Abstract

ABSTRACT Petroleum system modeling has matured in the past few years and is now a valuable component in conventional exploration. It has become best practice to mitigate risks by using petroleum system modeling to predict the presence, types, and volumes of hydrocarbons in prospective areas or structures before drilling. An adaptation of this methodology has been successfully applied to unconventional resource plays. Petroleum system modeling may be applied to predict: the type and quantity of hydrocarbon remaining in the source rock, proportion of adsorbed gas, porosity, and geomechanical properties of potential unconventional reservoirs. A new methodology has been developed to integrate trap, reservoir, charge, seal, and other risk (sub-) elements to evaluate play risk.
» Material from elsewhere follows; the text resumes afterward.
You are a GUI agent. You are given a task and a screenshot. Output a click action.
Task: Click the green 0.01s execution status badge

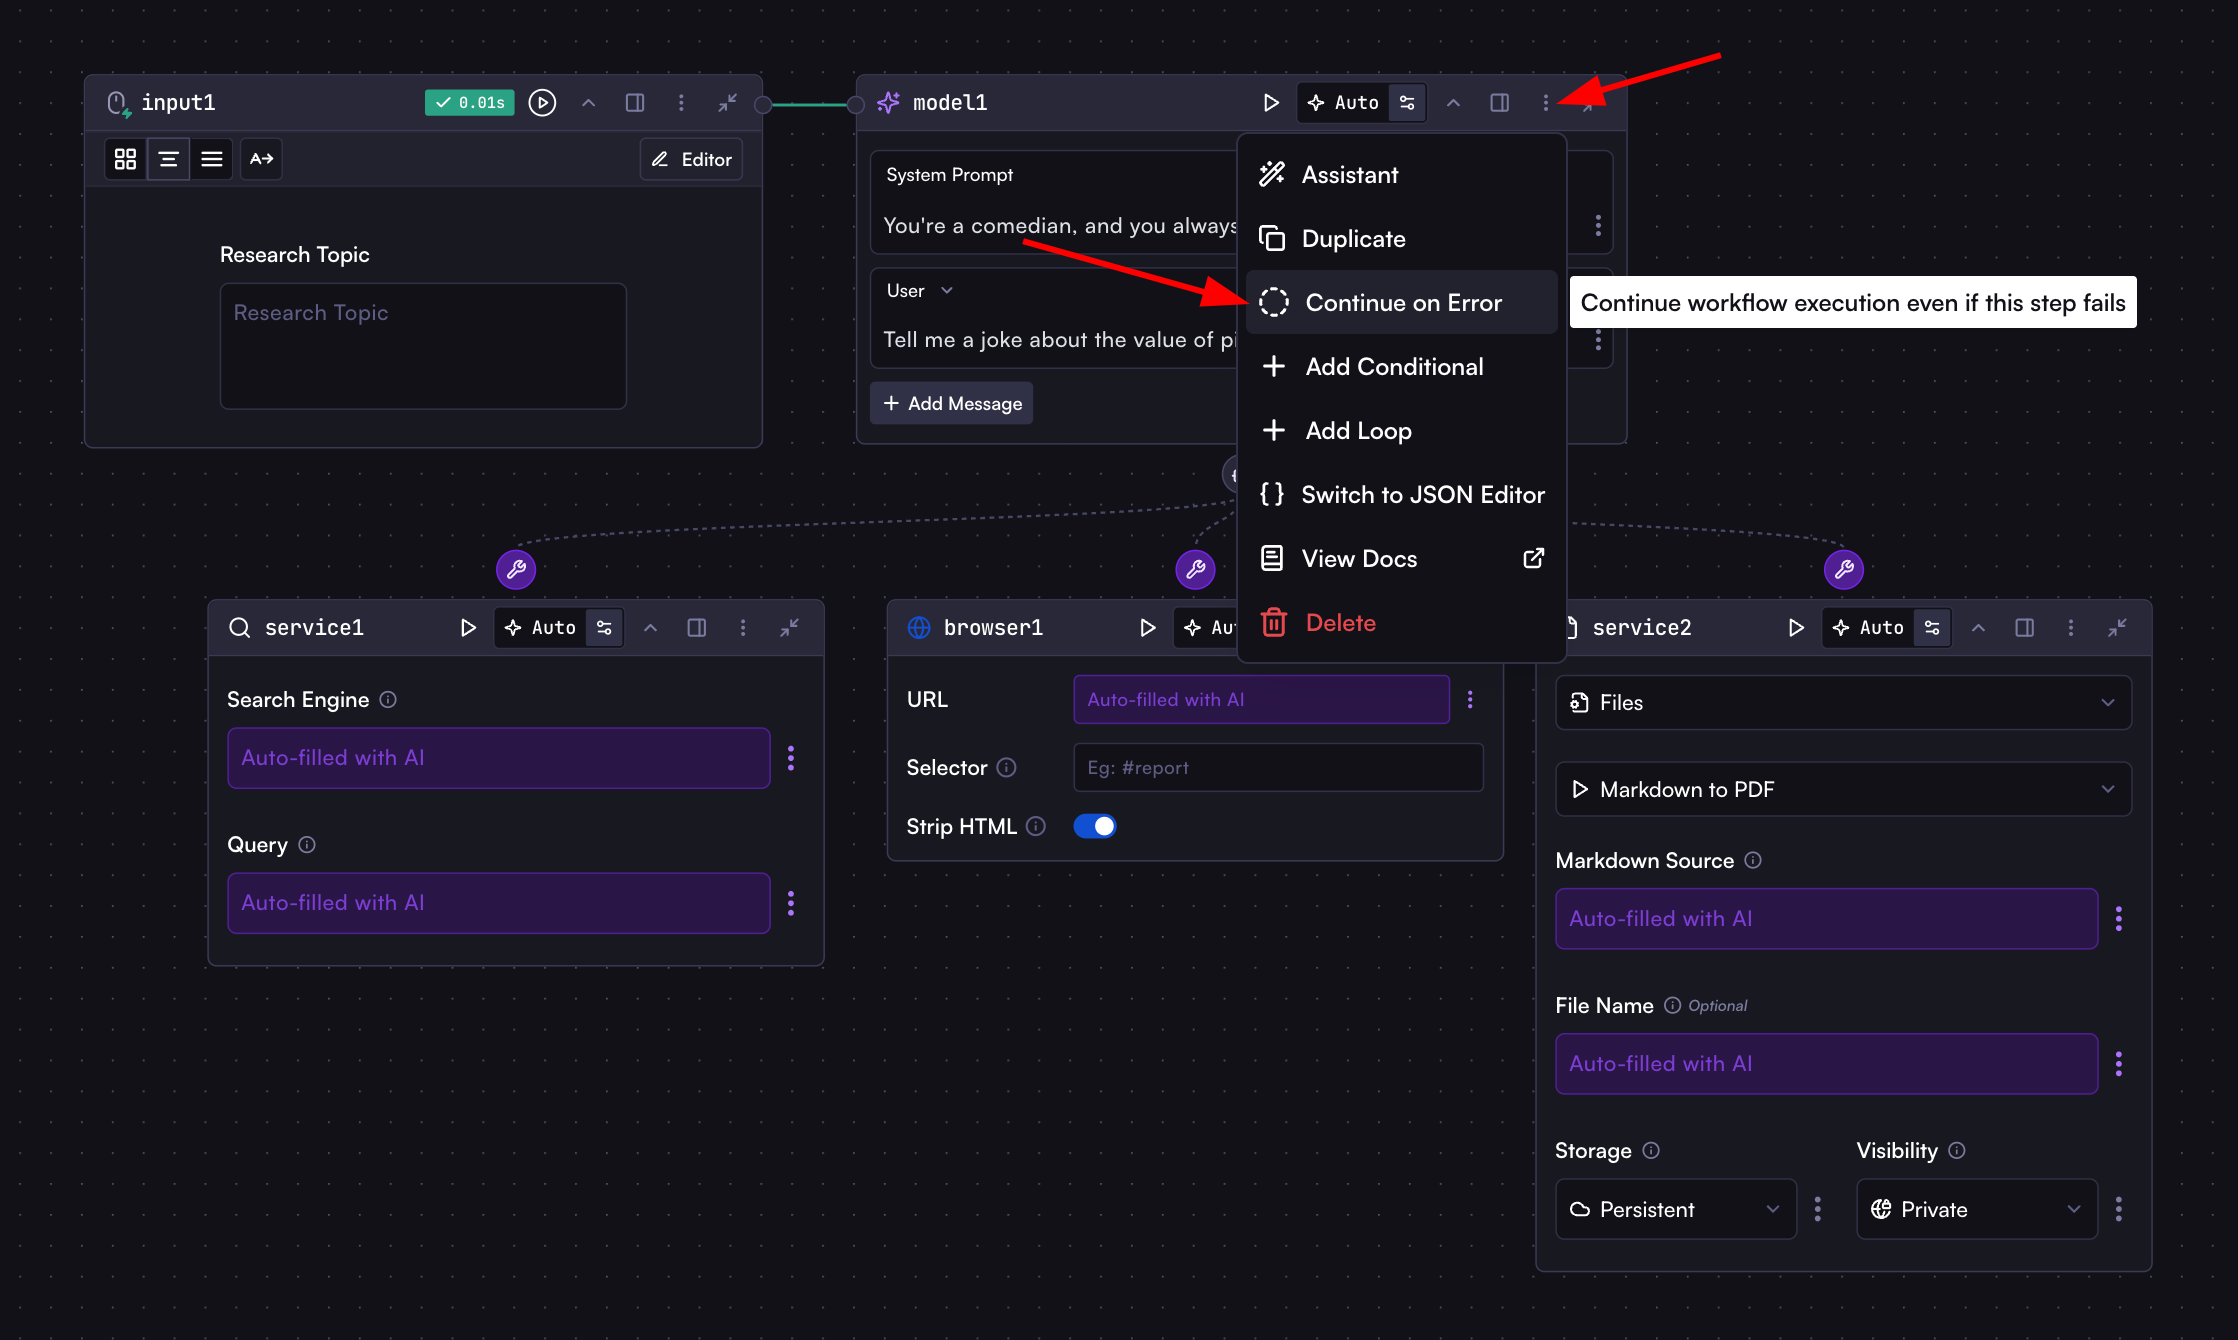[469, 102]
Chance-of-success (COS) maps are created by transforming the physical propertiy maps to maps with probability units. As data, interpretations and related COS maps are in the same software system, the evaluation can be kept alive and dynamic as new data interpretations become available. Within the same application, prospect COS can be evaluated using a consistent approach This paper illustrates this methodology using examples from shale plays in North America, data-rich plays from the North Slope of Alaska and data-poor plays that are more representative of many Asia-Pacific basins from the north-eastern and southern regions of the United States. The examples demonstrate the application of the methodology in both frontier and mature areas, either in quick data-room reviews or for delineating prospects.